***** RECORDS SUPPLIED

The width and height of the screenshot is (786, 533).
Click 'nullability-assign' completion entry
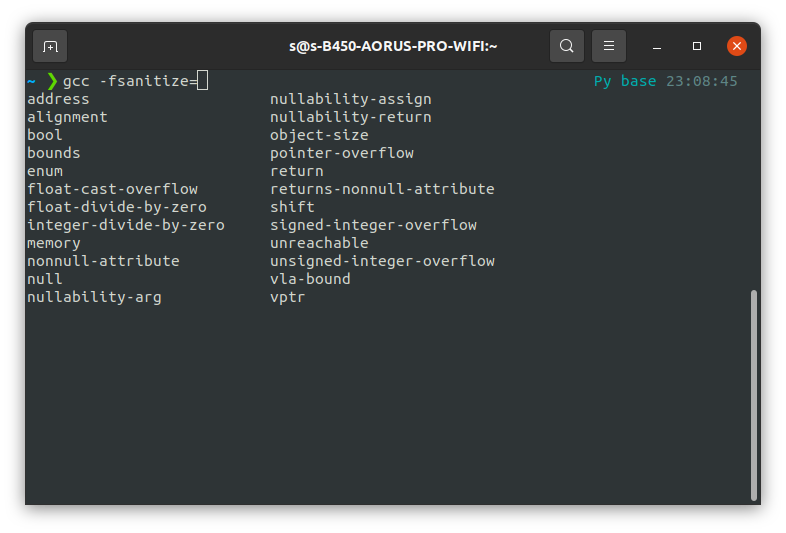(350, 99)
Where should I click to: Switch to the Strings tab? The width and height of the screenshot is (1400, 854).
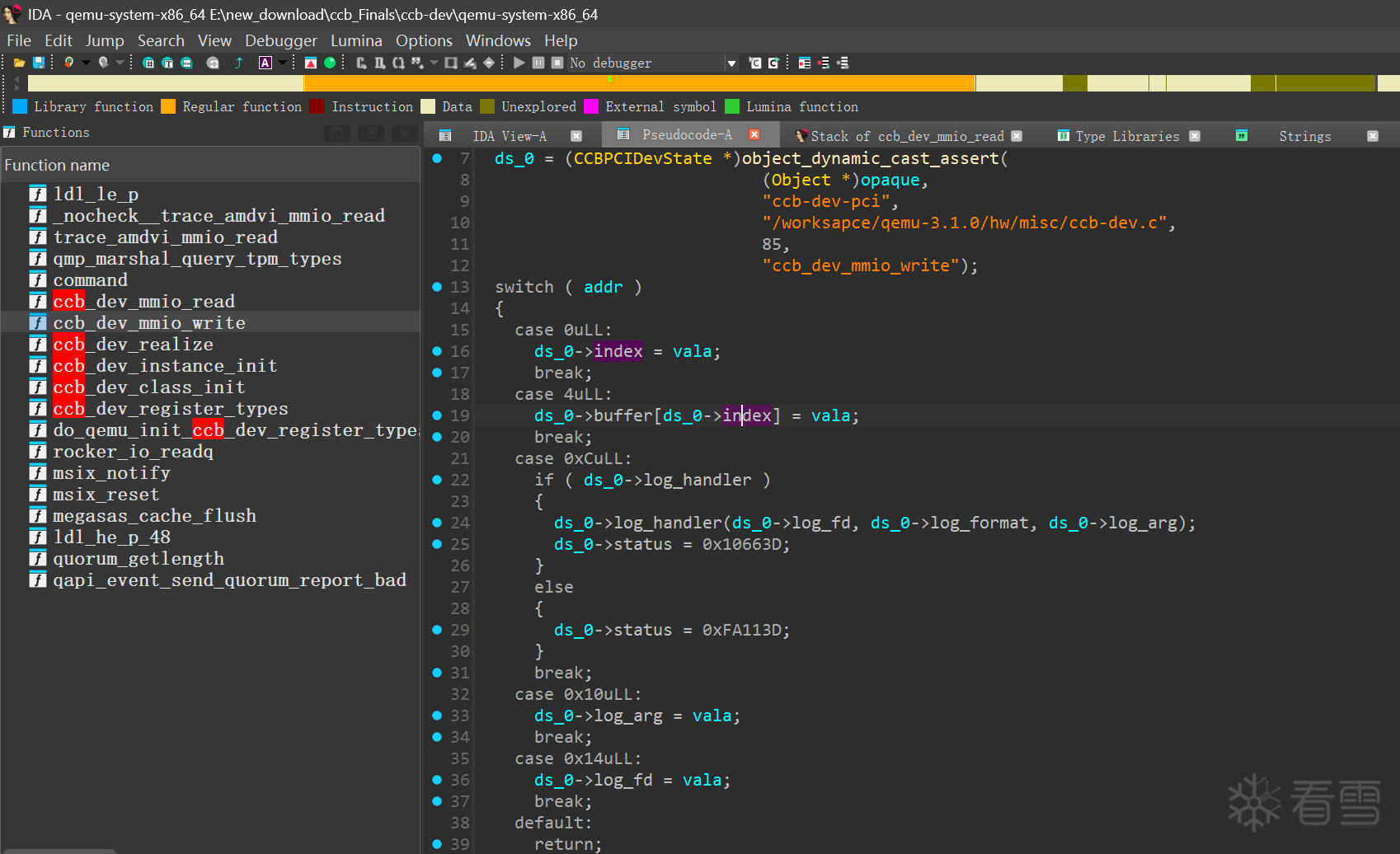click(x=1304, y=136)
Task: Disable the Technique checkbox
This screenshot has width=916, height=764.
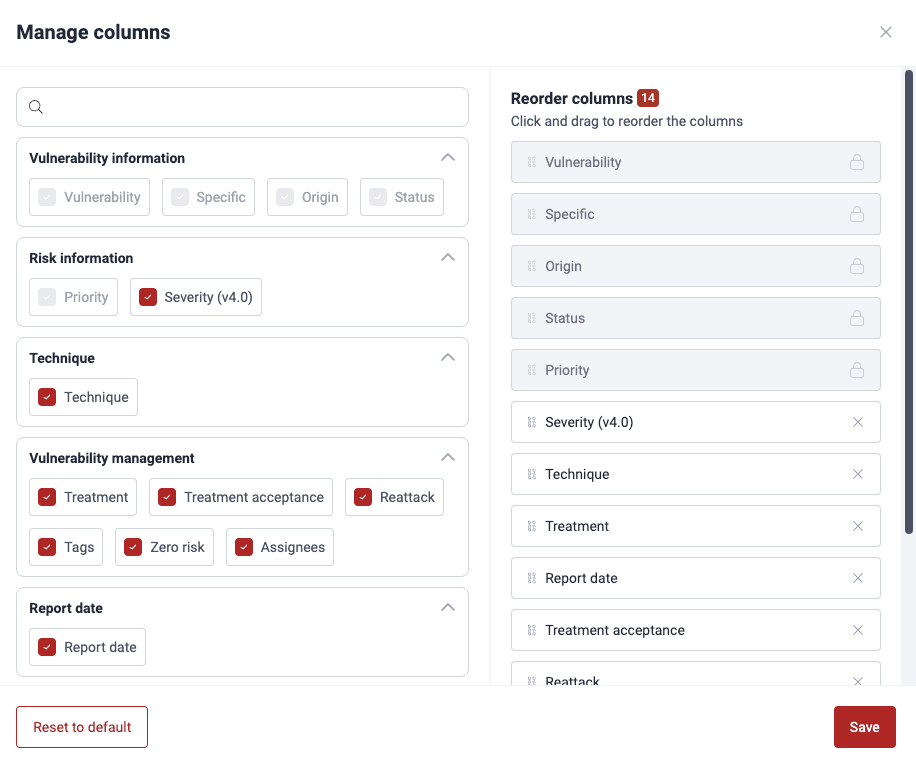Action: coord(46,396)
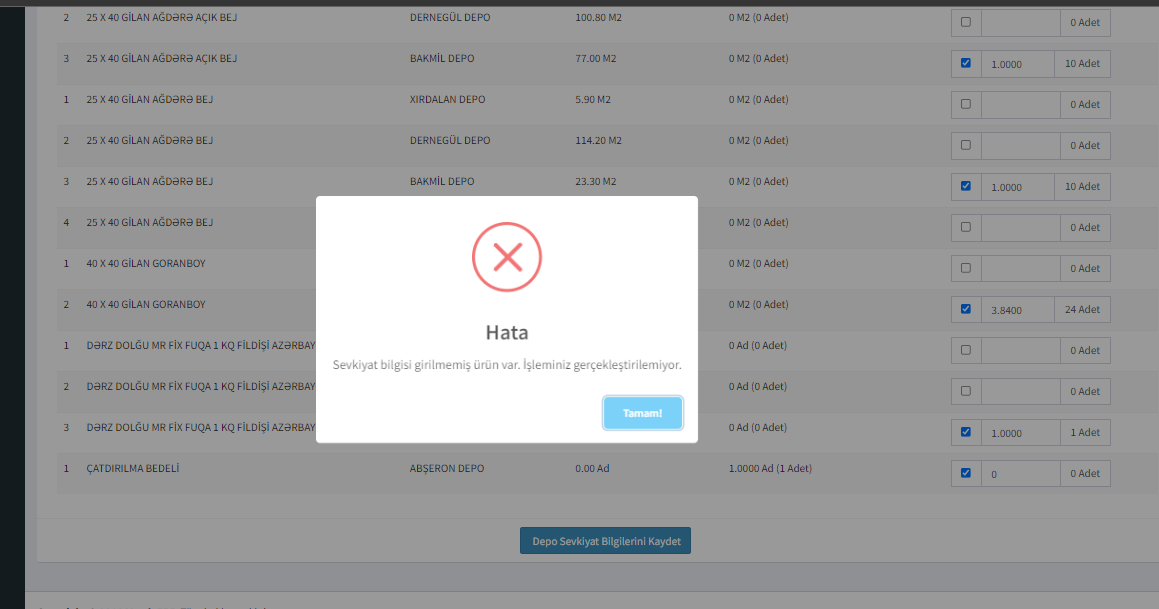This screenshot has height=609, width=1159.
Task: Uncheck the AÇIK BEJ BAKMİL DEPO checkbox
Action: coord(965,63)
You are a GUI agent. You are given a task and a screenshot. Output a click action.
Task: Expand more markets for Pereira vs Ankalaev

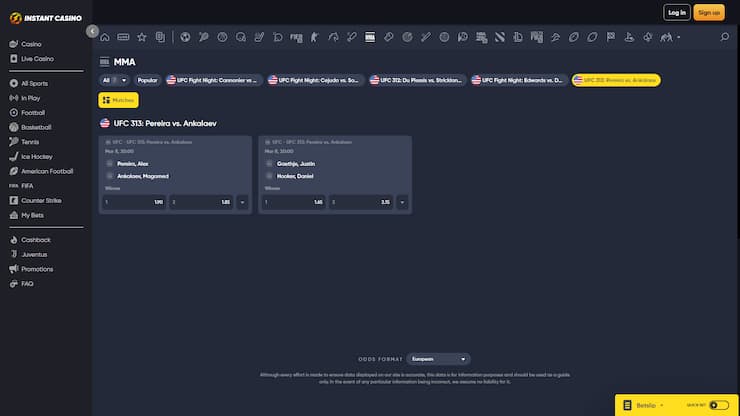tap(243, 202)
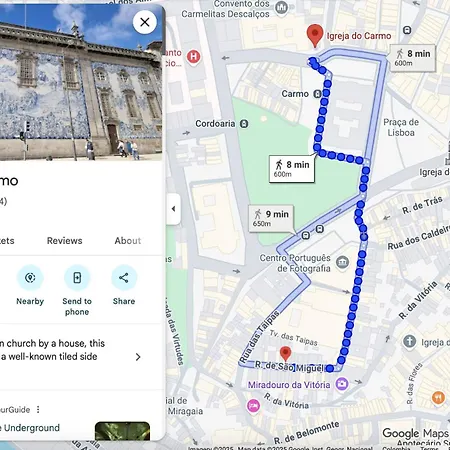Open the three-dot options menu
The width and height of the screenshot is (450, 450).
38,409
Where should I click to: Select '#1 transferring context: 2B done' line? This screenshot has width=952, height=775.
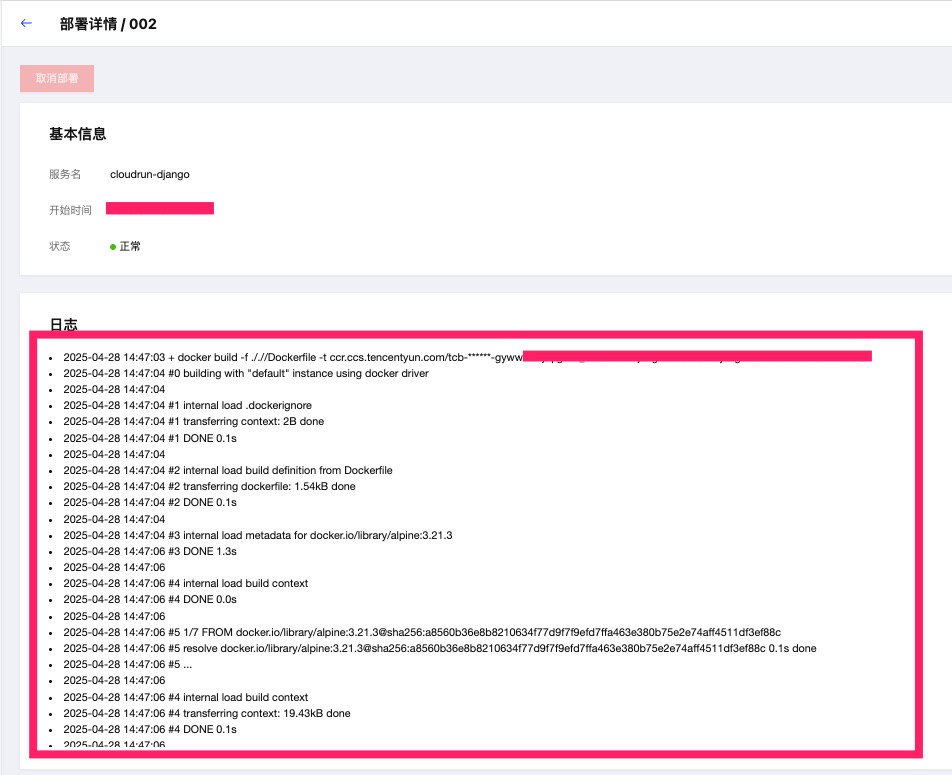(193, 421)
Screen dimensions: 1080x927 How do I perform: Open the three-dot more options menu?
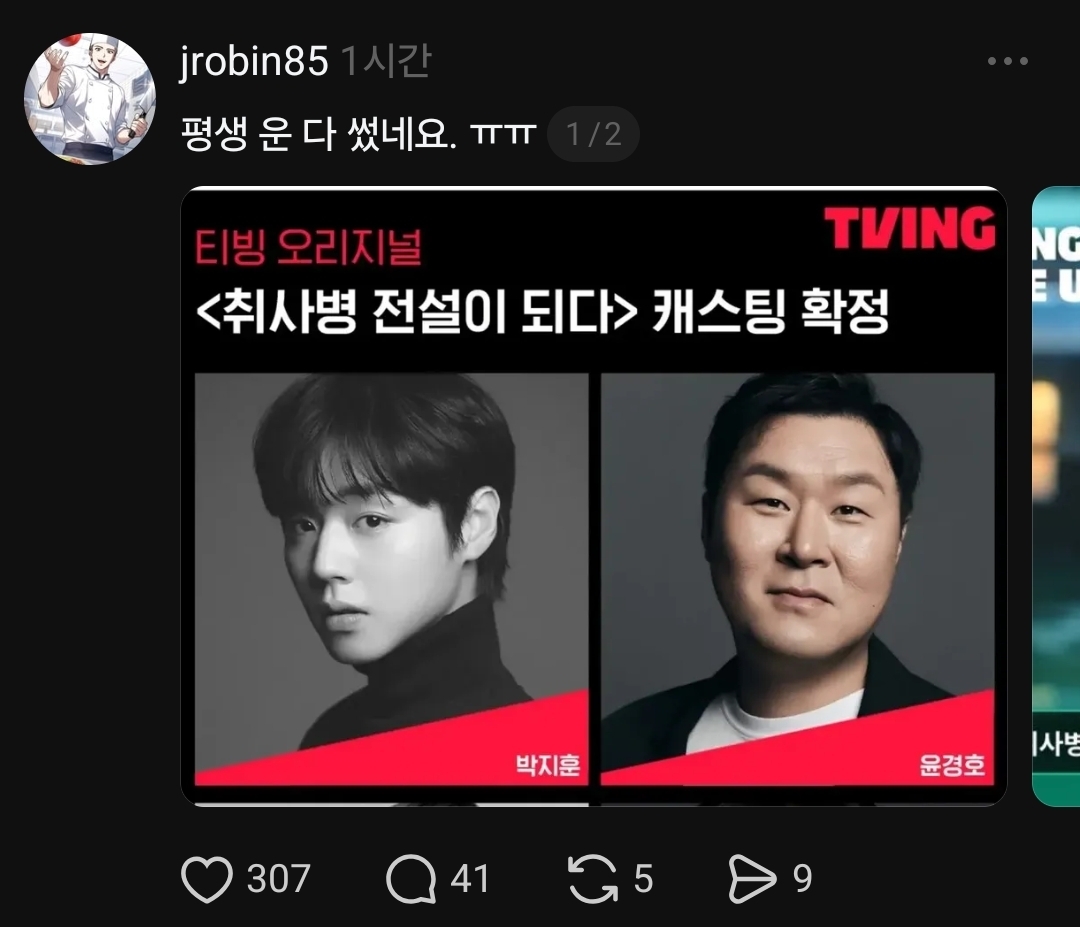1008,61
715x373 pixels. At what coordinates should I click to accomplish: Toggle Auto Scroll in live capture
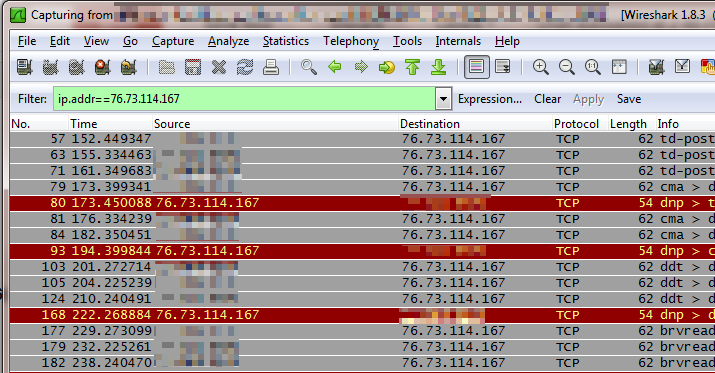[x=503, y=67]
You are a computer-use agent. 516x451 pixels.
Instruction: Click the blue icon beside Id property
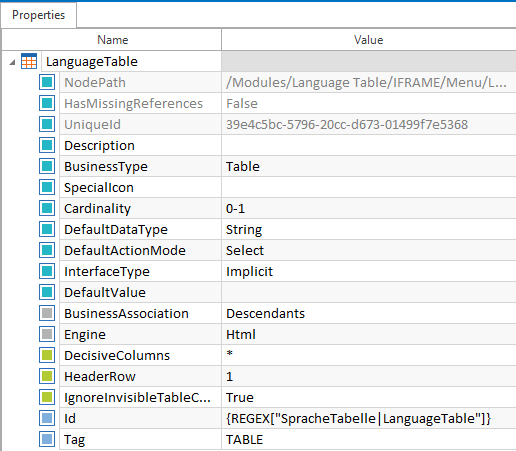(x=47, y=418)
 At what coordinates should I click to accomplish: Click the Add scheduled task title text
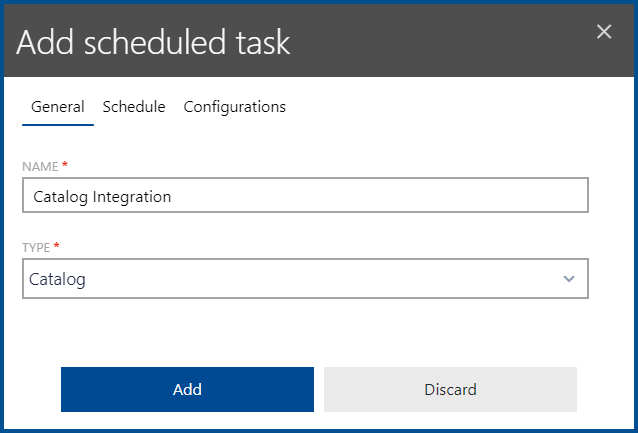coord(153,43)
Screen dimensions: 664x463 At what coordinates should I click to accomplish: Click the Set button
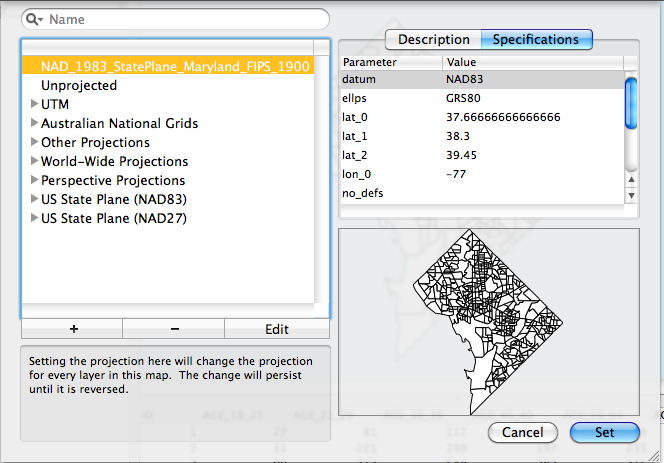[x=605, y=433]
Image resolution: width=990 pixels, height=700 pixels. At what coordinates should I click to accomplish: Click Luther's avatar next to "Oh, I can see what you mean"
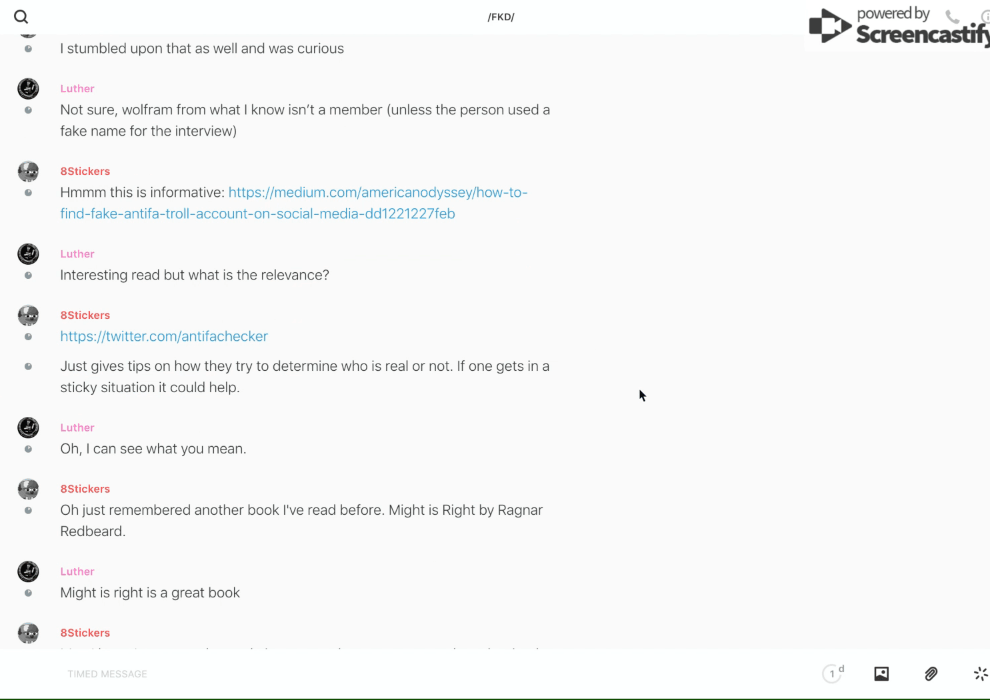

**********

What are the lines above that hold the string "agent"? Copy them.

§ **YOUR RESPONSE**:
You are a GUI agent. You are given a task and a screenshot. Output a click action.
You are a computer-use agent. 516x451 pixels.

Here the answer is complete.